Instead of ending their homestand with a larger safety net, they were left with a series victory and the knowledge that, in a three-game set with the division on the line, they gained a game of insurance in the race.
“We played great baseball,” Desmond said, his scare coming when he pulled up lame trying to beat out a double play that ended the Nationals’ rally in the eighth but insisted he was fine after perhaps hyperextending his knee. “Great series. We played well against the Mets, we played well against the Braves. It was a nice little homestand.”
And for these Nationals, who still have the best record in baseball, that’s enough to mask the ills of one game. It’s enough to move past the poor at-bats, like Desmond’s in the eighth or Adam LaRoche’s first-pitch foul popout with the bases loaded in the sixth.

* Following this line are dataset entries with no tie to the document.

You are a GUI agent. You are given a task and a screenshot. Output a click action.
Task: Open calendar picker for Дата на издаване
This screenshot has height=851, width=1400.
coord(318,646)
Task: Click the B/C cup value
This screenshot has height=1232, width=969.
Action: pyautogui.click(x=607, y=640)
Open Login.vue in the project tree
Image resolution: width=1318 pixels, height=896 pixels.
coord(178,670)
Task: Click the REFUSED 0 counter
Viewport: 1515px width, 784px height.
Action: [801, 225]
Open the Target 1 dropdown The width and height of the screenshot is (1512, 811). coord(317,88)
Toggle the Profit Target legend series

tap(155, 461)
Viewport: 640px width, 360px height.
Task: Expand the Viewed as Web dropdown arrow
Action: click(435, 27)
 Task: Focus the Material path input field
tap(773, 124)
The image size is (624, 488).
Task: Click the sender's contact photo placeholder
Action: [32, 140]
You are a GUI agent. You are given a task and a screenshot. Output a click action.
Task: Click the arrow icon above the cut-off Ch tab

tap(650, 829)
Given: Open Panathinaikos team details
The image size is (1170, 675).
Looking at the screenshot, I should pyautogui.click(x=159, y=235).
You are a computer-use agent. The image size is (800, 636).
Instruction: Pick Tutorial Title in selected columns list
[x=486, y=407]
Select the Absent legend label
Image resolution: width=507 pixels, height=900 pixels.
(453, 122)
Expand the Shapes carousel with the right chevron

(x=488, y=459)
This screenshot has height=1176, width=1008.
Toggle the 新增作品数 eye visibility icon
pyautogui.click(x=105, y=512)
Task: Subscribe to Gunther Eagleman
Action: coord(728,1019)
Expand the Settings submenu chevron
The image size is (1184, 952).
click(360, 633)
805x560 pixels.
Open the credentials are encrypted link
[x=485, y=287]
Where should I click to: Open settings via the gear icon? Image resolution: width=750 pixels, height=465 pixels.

It’s enough to leave behind a calamitous ninth inning that featured throwing errors by Zimmerman and Suzuki, a wild pitch from Tom Gorzelanny, two well-struck hits and three Braves runs to blow open what the Nationals had made a one-run game in the eighth.
“I understand that sometimes you’re going to get out,” Desmond said, calling himself “doubly frustrated” over his at-bats. “I just wish tonight wasn’t that night. But it’s part of the game. Fortunately we’re in first place and I’ll be able to have plenty more at-bats with the bases loaded.”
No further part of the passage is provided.